Bruce Willis’ wife Emma Heming is opening up about his battle with frontotemporal dementia and her private pain.
Heming sat down with Diane Sawyer for “Good Morning America” and got emotional while revealing what she would most like to ask him, now that the disease is robbing him of his ability to communicate.
“Just how he’s doing… Is he okay..? If he feels okay… if there’s anything that we could do to support him better. I would really love to know that,” she said, adding, “If he’s scared, if he’s ever worried… I just would love to be able to have a conversation with him.”
She also recalled the earliest symptoms of the disease, sharing, “For someone who was very talkative and very engaged, he was just a little more quiet, and when the family would get together, he would kind of just melt a little bit.”
Emma said he “felt a little removed, very cold, not like Bruce, who is very warm and affectionate, to going the complete opposite of that was alarming and scary.”
The median age for FTD is 56, and Dr. Bruce Miller, who has not treated Willis but is an expert in Frontotemporal Dementia, also spoke with Sawyer. He said symptoms can include “loss of drive, loss of empathy, addiction, compulsive behaviors, loss of executive control. These symptoms becoming progressive is very, very worrisome.”

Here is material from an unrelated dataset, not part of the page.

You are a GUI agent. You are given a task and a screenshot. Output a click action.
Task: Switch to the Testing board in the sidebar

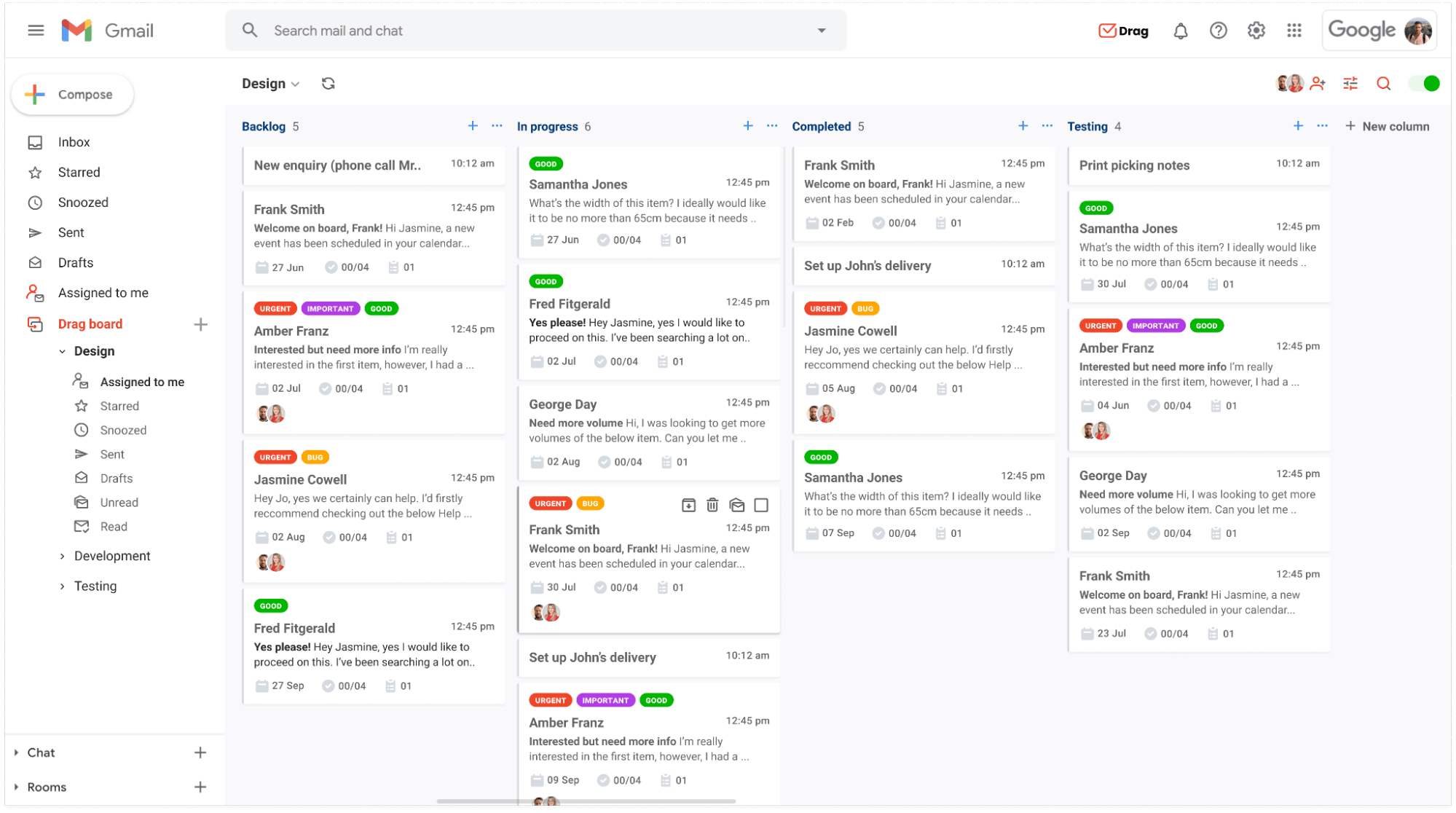pos(95,586)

Emma went on to say after he was diagnosed, “I was so panicked, and I just remember hearing it and just not hearing anything else. It was like I was free falling.”
Diane asked how Bruce reacted, but Emma said, “I don’t think Bruce ever really connected the dots.”
Dr. Miller said that is common, explaining, “The patient is incredibly unaware of what is happening. I think the parts of the brain that allow us to suffer and self-reflect are lost very early.”
As for how Bruce is doing now, Emma said, “Bruce is still very mobile. Bruce is in really great health overall. You know, it’s just his brain that is failing him… the language is going and you know we’ve learned to adapt and we have a way of communicating with him which is just a different way.”
Diane wondered if she still sees the old Bruce, and Emma said she gets “moments.”
“It’s his laugh, right?” Emma said. “Like, he has such a like a hearty laugh and, you know, sometimes you you’ll see that twinkle in his eye or that smirk and, you know, I just get, like, transported, and it’s just hard to see because as quickly as those moments appear, then it goes. That’s hard.”
Still, she insisted, “I’m grateful that my husband is still very much here.”
Emma, who shares two daughters with Bruce, is also helping other caregivers with her new book, “The Unexpected Journey: Finding Strength, Hope, and Yourself on the Caregiving Path,” which hits bookstores September 9.